本発明は、フレキシブルディスプレイ分野に係り、特にフレキシブルディスプレイパネルおよびフィルム状構造に関する。
【背景技術】
【0002】
フレキシブルディスプレイ技術の発達に伴って、フレキシブルディスプレイ製品は、ディスプレイ市場で徐々に普及するようになっている。現在のフレキシブルディスプレイ画面は、ユーザの使用ニーズに応じて巻き取られることができる。しかし、画面を特定の巻き取り状態または平面拡張状態に維持するには、外部による支持が必要となる。そのため、フレキシブルディスプレイ画面の形状を維持するには、特定の支持体が必要である。
【0003】
従来技術において、支持体の内部に充填材として電気粘性流体が用いられることが一般的であり、電気粘性流体の電流特性によって可撓性と剛性の切り替えが直接に実現され、さらにフレキシブルディスプレイ画面の形状が維持される。しかし、その構造が複雑であり、かつ再現性が電気粘性流体の安定性に制限され、支持体そのものの実際的な応用が理想的ではない。
【0004】
これに鑑みて、フレキシブルディスプレイ画面の可撓性/剛性の切り替え制御が可能な実用的な技術手段の提供が急務になっている。
【発明の概要】
【発明が解決しようとする課題】
【0005】
本発明の実施例は、フレキシブルディスプレイパネルの可撓性/剛性の切り替え制御が可能かつ実用性がより高い技術手段を提供する。
【課題を解決するための手段】
【0006】
上記の目的を達成するために、一態様として、本発明の実施例は、フレキシブルディスプレイ構造と、前記フレキシブルディスプレイ構造の少なくとも一側に設けられたフィルム状構造とを含むフレキシブルディスプレイパネルを提供する。ここで、前記フィルム状構造は、第1可撓性層と、第2可撓性層と、前記第1可撓性層と前記第2可撓性層との間に封止された充填材と、前記充填材を加熱するための加熱部材とを含む。ここで、前記充填材の硬度は、前記充填材の温度の変化に伴って変化する。
【0007】
ここで、前記フィルム状構造は、前記フレキシブルディスプレイ構造の第1面に設けられている。

++++++

# 作業内容
a – フレキシブルディスプレイに関する抜粋によると、従来技術で支持体の内部の充填材として一般的に用いられるものは何か。
b – 抜粋の中で「本発明は、フレキシブルディス」を含む語句から始まり「段の提供が急務になっている。」で終わる部分を、一字も変えずに抜き出せ。

# 提供項目
++++++

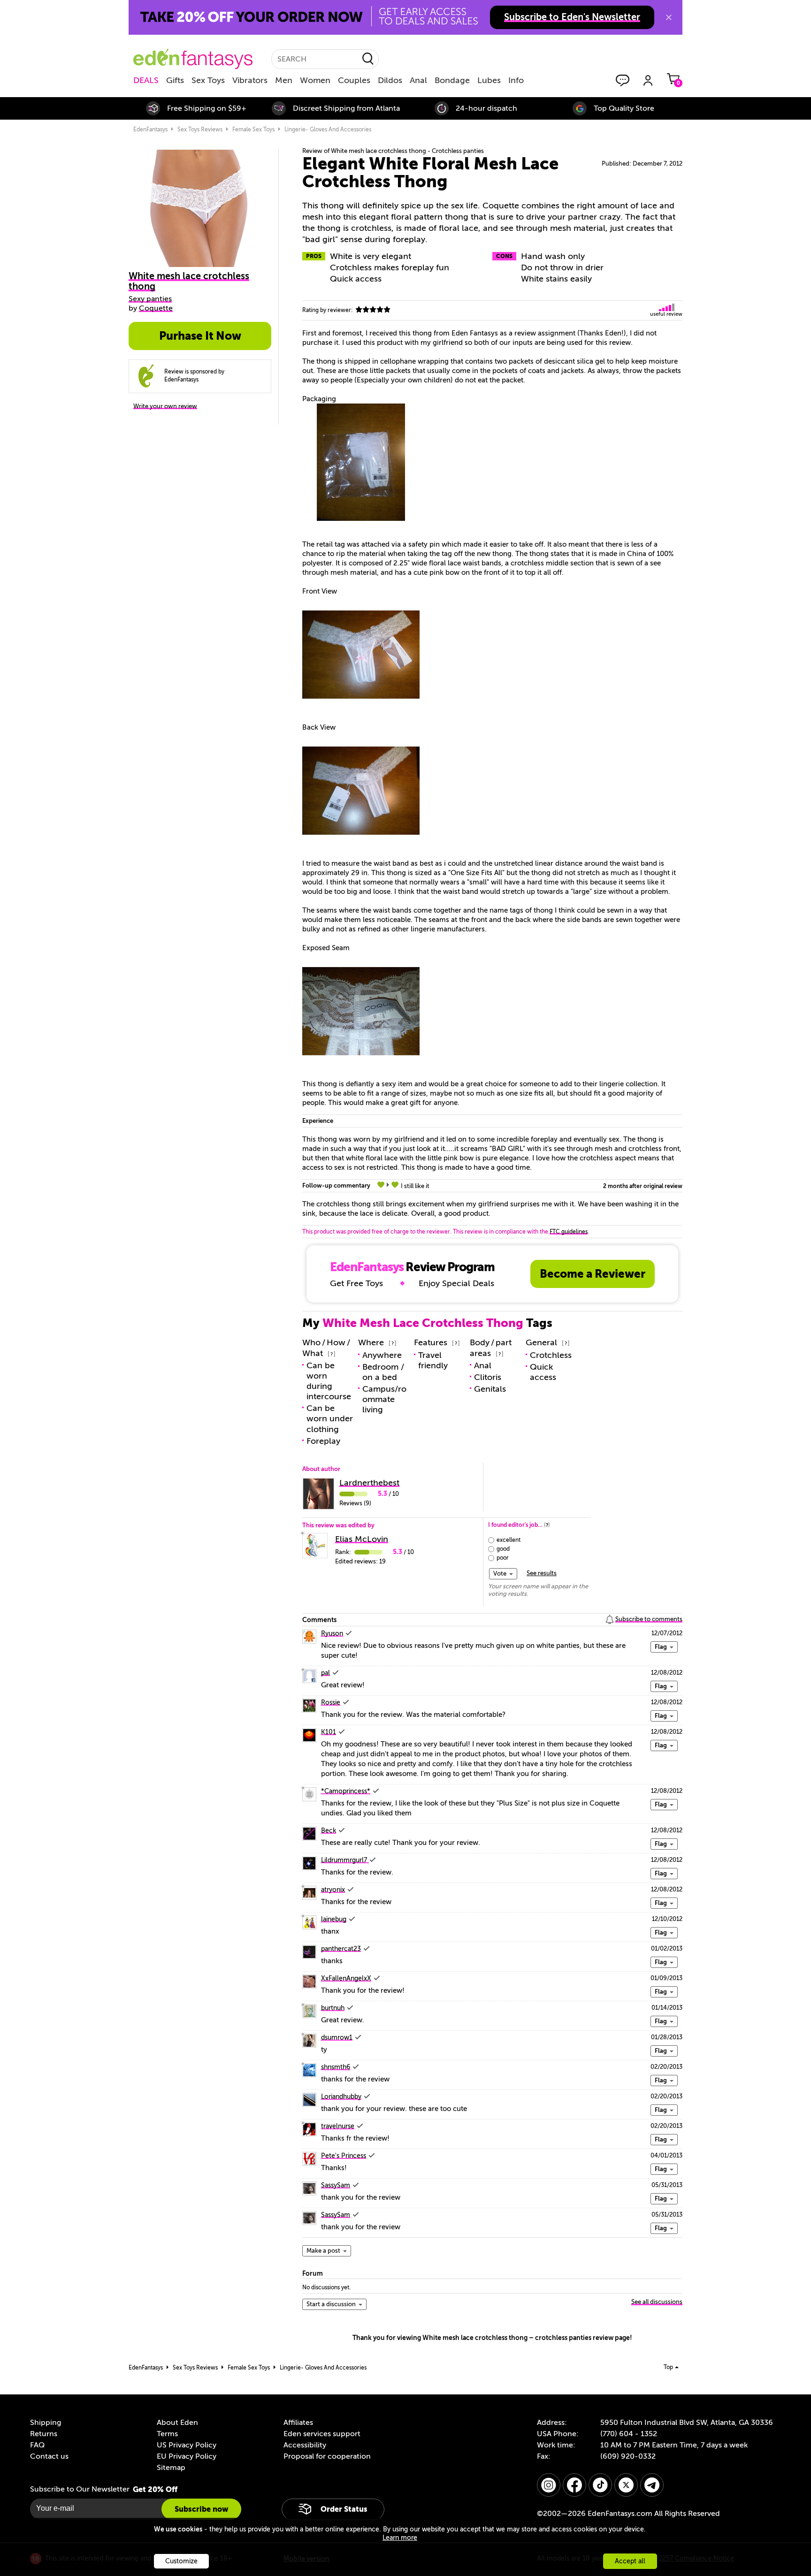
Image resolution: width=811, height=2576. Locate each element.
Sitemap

++++++

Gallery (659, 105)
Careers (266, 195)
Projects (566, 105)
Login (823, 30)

++++++

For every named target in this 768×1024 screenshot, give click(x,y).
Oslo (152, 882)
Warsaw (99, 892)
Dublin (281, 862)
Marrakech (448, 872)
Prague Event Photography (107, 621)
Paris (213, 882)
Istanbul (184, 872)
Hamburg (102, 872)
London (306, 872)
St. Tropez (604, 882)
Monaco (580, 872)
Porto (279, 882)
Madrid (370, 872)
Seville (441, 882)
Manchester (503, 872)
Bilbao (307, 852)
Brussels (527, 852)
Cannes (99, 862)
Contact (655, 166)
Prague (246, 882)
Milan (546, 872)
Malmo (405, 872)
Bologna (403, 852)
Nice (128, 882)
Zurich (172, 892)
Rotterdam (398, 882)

++++++

# 解答例
a – 電気粘性流体

b –
本発明は、フレキシブルディスプレイ分野に係り、特にフレキシブルディスプレイパネルおよびフィルム状構造に関する。
【背景技術】
【0002】
フレキシブルディスプレイ技術の発達に伴って、フレキシブルディスプレイ製品は、ディスプレイ市場で徐々に普及するようになっている。現在のフレキシブルディスプレイ画面は、ユーザの使用ニーズに応じて巻き取られることができる。しかし、画面を特定の巻き取り状態または平面拡張状態に維持するには、外部による支持が必要となる。そのため、フレキシブルディスプレイ画面の形状を維持するには、特定の支持体が必要である。
【0003】
従来技術において、支持体の内部に充填材として電気粘性流体が用いられることが一般的であり、電気粘性流体の電流特性によって可撓性と剛性の切り替えが直接に実現され、さらにフレキシブルディスプレイ画面の形状が維持される。しかし、その構造が複雑であり、かつ再現性が電気粘性流体の安定性に制限され、支持体そのものの実際的な応用が理想的ではない。
【0004】
これに鑑みて、フレキシブルディスプレイ画面の可撓性/剛性の切り替え制御が可能な実用的な技術手段の提供が急務になっている。